- [SUPPLIED MATERIAL]:
---+---
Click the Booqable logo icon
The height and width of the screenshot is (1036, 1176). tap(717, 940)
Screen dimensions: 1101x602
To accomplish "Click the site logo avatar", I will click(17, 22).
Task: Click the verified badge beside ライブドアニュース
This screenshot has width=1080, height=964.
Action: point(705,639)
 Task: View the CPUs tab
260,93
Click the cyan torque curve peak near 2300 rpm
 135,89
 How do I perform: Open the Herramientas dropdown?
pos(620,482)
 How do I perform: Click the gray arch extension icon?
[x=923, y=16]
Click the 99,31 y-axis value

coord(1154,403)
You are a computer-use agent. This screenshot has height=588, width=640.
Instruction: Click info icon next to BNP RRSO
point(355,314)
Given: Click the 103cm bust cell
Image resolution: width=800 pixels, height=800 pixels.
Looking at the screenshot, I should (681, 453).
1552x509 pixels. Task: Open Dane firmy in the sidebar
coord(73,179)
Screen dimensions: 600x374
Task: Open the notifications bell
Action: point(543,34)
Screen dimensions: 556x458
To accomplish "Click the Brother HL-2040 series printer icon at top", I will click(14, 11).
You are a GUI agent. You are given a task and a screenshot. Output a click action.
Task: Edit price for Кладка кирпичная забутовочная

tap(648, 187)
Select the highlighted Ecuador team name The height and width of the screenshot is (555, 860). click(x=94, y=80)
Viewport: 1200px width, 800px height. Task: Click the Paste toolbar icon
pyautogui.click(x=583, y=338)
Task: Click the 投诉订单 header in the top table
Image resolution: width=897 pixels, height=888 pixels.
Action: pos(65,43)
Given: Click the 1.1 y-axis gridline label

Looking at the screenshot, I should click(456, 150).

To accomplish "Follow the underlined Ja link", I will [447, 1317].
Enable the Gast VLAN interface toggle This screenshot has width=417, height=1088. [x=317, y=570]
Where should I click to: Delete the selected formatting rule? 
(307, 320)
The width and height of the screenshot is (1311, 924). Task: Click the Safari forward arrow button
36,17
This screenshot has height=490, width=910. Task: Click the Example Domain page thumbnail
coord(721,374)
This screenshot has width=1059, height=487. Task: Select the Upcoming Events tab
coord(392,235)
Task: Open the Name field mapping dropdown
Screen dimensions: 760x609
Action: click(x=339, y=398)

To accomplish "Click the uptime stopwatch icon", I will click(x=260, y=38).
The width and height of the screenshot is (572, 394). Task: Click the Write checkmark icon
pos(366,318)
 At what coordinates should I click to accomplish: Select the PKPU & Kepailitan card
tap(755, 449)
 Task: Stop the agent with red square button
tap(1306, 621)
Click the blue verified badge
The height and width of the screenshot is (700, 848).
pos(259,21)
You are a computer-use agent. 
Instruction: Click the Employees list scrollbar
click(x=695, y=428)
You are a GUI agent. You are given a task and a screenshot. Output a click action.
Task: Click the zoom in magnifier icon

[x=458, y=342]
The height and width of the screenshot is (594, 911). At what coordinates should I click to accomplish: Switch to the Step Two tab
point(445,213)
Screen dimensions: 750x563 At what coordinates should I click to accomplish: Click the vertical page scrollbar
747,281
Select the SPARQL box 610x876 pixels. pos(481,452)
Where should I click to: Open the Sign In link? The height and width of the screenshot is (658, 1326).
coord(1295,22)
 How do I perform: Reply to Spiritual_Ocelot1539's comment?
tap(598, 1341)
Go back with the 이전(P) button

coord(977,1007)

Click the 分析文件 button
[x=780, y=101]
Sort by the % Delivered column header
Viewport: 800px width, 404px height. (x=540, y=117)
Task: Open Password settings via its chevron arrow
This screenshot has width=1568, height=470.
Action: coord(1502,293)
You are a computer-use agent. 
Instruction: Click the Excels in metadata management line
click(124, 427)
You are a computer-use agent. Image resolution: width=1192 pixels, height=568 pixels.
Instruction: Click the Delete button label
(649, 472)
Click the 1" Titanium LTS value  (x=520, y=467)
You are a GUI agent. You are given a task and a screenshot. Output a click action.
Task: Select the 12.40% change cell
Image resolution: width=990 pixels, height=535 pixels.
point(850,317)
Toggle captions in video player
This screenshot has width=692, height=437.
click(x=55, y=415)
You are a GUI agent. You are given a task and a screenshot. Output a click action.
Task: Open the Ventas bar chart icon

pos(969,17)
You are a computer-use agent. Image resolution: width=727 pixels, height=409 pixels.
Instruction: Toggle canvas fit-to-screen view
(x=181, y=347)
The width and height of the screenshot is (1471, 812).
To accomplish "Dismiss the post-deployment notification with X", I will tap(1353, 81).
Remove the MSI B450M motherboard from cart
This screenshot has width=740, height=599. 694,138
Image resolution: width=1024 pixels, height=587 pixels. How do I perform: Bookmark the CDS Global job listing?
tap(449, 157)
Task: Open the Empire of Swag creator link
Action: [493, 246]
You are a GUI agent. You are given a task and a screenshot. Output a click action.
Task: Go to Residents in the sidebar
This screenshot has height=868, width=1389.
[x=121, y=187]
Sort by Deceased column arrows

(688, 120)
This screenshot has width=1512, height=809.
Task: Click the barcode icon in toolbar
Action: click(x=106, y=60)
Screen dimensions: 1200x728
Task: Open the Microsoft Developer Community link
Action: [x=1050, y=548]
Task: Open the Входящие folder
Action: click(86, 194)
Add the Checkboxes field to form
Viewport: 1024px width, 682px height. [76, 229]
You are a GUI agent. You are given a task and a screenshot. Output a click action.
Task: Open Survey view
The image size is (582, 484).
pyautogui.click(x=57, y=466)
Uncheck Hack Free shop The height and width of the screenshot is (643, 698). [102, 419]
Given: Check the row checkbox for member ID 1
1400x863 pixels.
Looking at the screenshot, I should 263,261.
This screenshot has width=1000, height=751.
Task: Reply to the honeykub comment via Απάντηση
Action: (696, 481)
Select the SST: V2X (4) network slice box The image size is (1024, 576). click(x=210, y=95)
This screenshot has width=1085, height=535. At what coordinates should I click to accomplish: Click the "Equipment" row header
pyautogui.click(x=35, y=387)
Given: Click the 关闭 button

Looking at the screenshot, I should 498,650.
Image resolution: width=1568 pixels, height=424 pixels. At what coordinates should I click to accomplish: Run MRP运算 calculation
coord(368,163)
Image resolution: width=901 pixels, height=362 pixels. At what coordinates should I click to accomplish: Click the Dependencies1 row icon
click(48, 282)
---+---
- [YOUR TASK]:
There is a line with "This screenshot has width=1080, height=964." and a line with "You are a computer-use agent. This" above. Copy exactly those two lines and all lines between them, with nothing else.

- [RESULT OF THE TASK]:
This screenshot has width=1080, height=964.
Action: point(705,639)
 Task: View the CPUs tab
260,93
Click the cyan torque curve peak near 2300 rpm
 135,89
 How do I perform: Open the Herramientas dropdown?
pos(620,482)
 How do I perform: Click the gray arch extension icon?
[x=923, y=16]
Click the 99,31 y-axis value

coord(1154,403)
You are a computer-use agent. This screenshot has height=588, width=640.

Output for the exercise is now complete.